* **Teks yang Ditampilkan**:
'''

Ziarah kubur adalah bagian
terpenting dalam tradisi keberagamaan kaum santri, baik ketika masih berada di
pesantren maupun ketika sudah berada di luar pesantren. Secara bahasa ziarah
berarti mengunjungi, dengan makna yang umum. Bila kita tambahkan kata
dibelakangnya "ziarah kubur", berarti "mengunjungi kuburan".
Lazimnya ziarah kubur berarti datang ke kubur orang yang telah meninggal dengan
tujuan mendo'akan agar mendapat ampunan dan terhindar dari azab 'alam
barzakh (alam kubur).
Kaum santri, paling tidak,
membagi ziarah kepada dua bagian; pertama kepada
orang biasa, seperti teman, keluarga, atau orang tua yang telah meniggal dunia.
Ziarah kepada teman atau keluarga biasanya bertujuan untuk mendoakan agar orang
yang diziarahi mendapat ampunan dari Allah atas dosa-dosanya selama hidup di
dunia. Demikian juga ziarah kepada kedua orang tua.

'''

* **Bahan yang Diberikan**:

'''

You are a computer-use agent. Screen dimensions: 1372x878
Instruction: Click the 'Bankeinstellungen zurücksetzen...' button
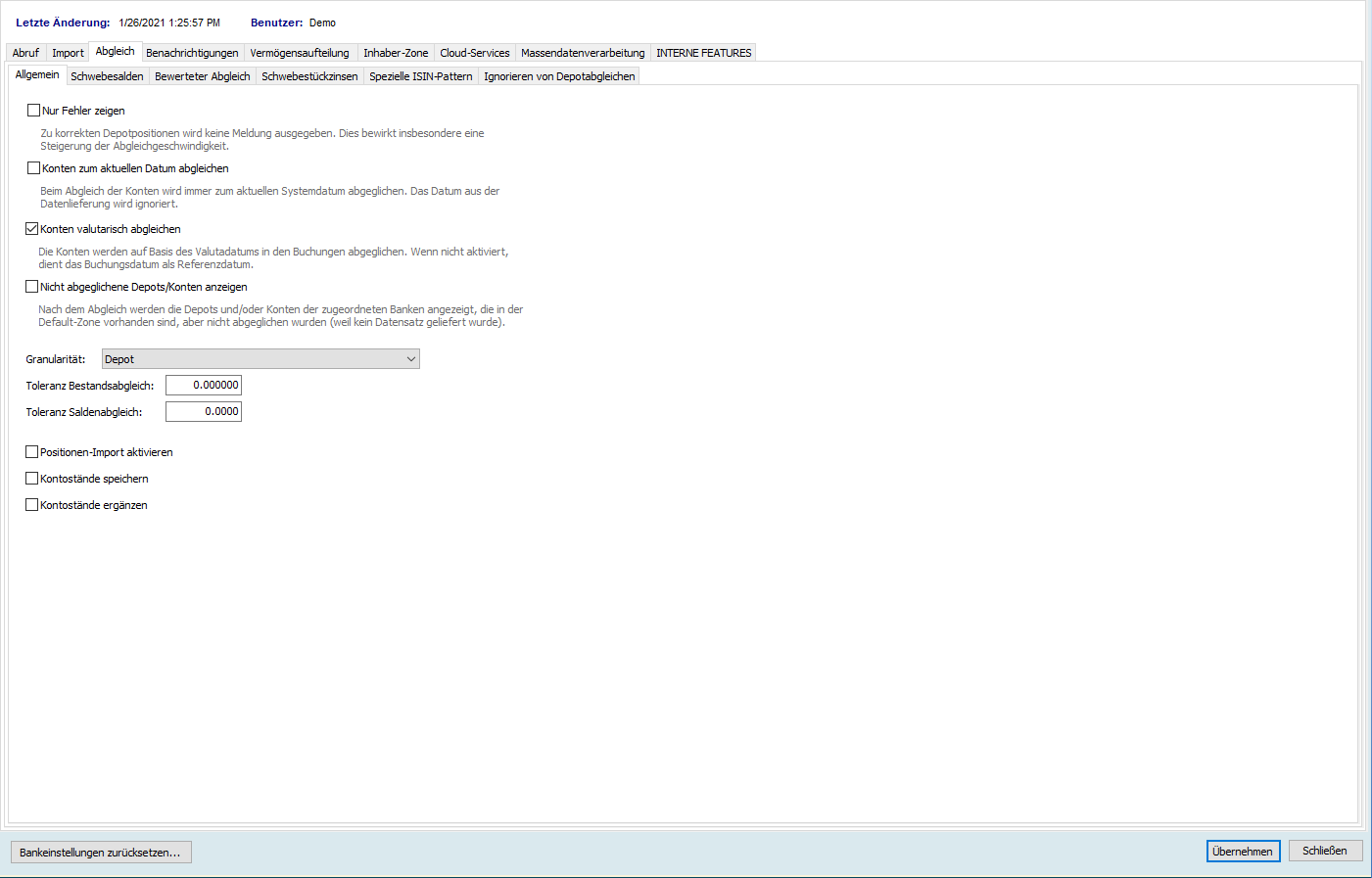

'''
'''

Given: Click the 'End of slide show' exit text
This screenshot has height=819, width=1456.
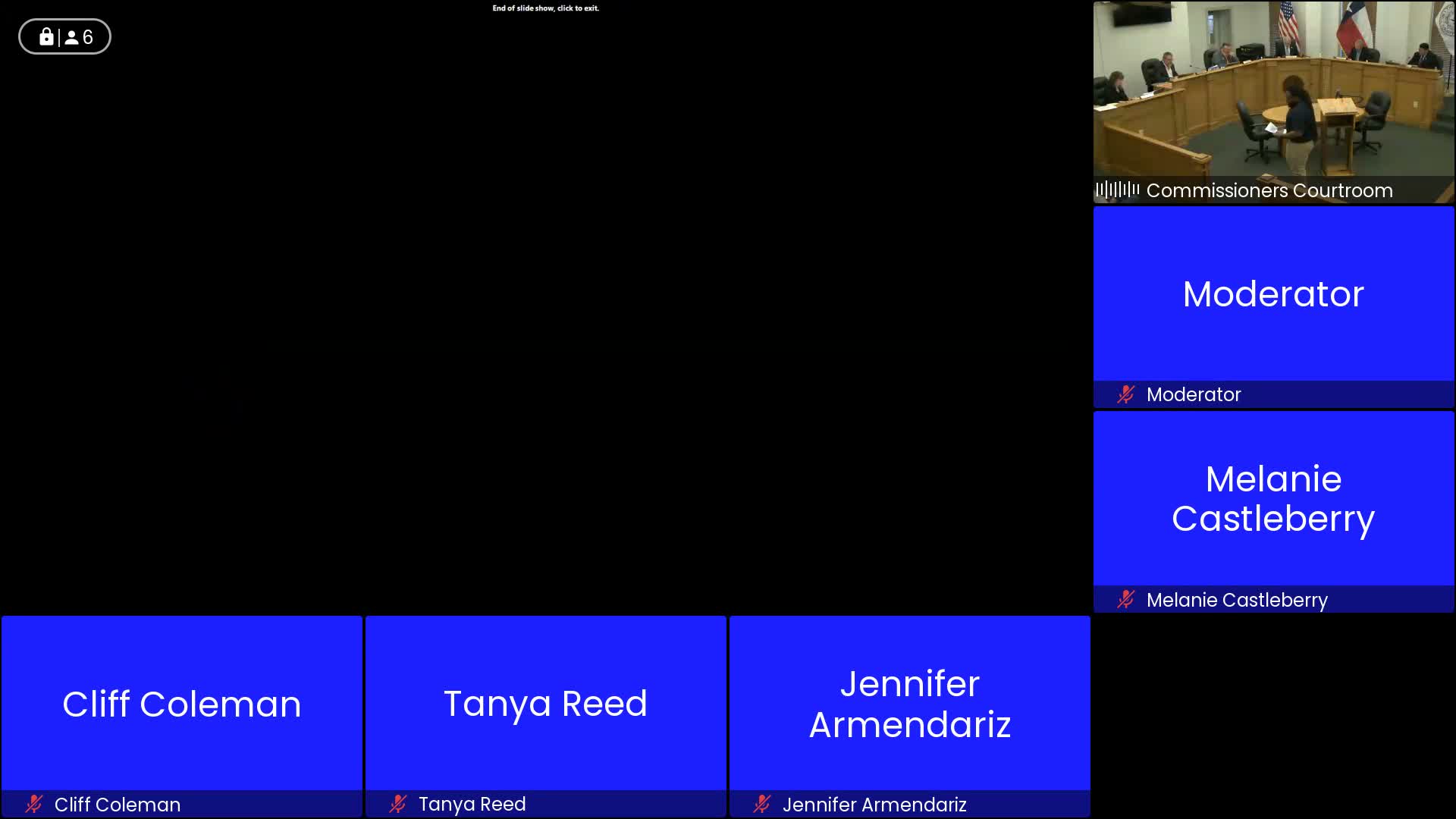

'''

* **Tugas yang Dikerjakan**:
1. Menurut teks tentang ziarah kubur, apa tujuan ziarah kepada teman atau keluarga yang telah meninggal? Jawab dalam satu sampai tiga kalimat.
2. Sambung teks tentang ziarah kubur dengan bagian berikutnya, dimulai sesudah kalimat terakhir yang ada.
Baris-baris di atas adalah bahan tersendiri yang terpisah dari teks.

* **Jawaban Tiap Tugas**:
1. Ziarah kepada teman atau keluarga biasanya bertujuan mendoakan agar orang yang diziarahi mendapat ampunan dari Allah atas dosa-dosanya selama hidup di dunia. Tujuan yang sama juga berlaku untuk ziarah kepada kedua orang tua.

2.
Kedua,
ziarah kepada orang-orang shalih, ulama dan para wali. Bagi santri, ziarah
kepada orang-orang ini tidaklah bertujuan untuk mendoakan agar diampuni
dosa-dosa mereka. Bagi mereka para wali, orang shalih dan alim adalah
orang-orang yang terpelihara dari dosa. Alih-alih mendoakan, malah justeru kita
yang minta barokah kepada mereka agar diberikan petunjuk oleh Allah dalam
mengarungi kehidupan.
Makam para wali dan
orang-orang alim ini selalu ramai dikunjungi sepanjang waktu, yang sebagian
besar terdiri dari kaum santri. Di sinilah mereka bermunajat, memohon kepada
Allah agar dikabulkan hajat dan dimudahkan segala urusan. Bagi sebagian lagi,
ziarah dijadikan sebagai sarana untuk bertafakur, merefleksi diri, serta
melembutkan hati dengan mengingat mati.
Wisata Ziarah
Beberapa tahun belakangan
terjadi penomena baru soal ziarah ini. Ziarah tidak melulu soal akhirat, sakral
dan tidak ada hubungannya dengan keduniaan. Orang-orang menjadikan ziarah
selain untuk berdoa juga sekaligus untuk bewisata. Penomena ini dikenal juga
dengan wisata relijius. Selain beribadah dalam rangka berziarah kepada para
wali --daerah Kalimantan, terutama Kalimantan Selatan, menyebutnya ziarah
kepada para datu-- sekaligus juga dijadikan sebagai wahana untuk berekreasi.
Bagi beberapa daerah ziarah kubur justeru dijadikan sebagai alternatif
pengembangan tradisi yang bermanfaat secara sosial dan ekonomi.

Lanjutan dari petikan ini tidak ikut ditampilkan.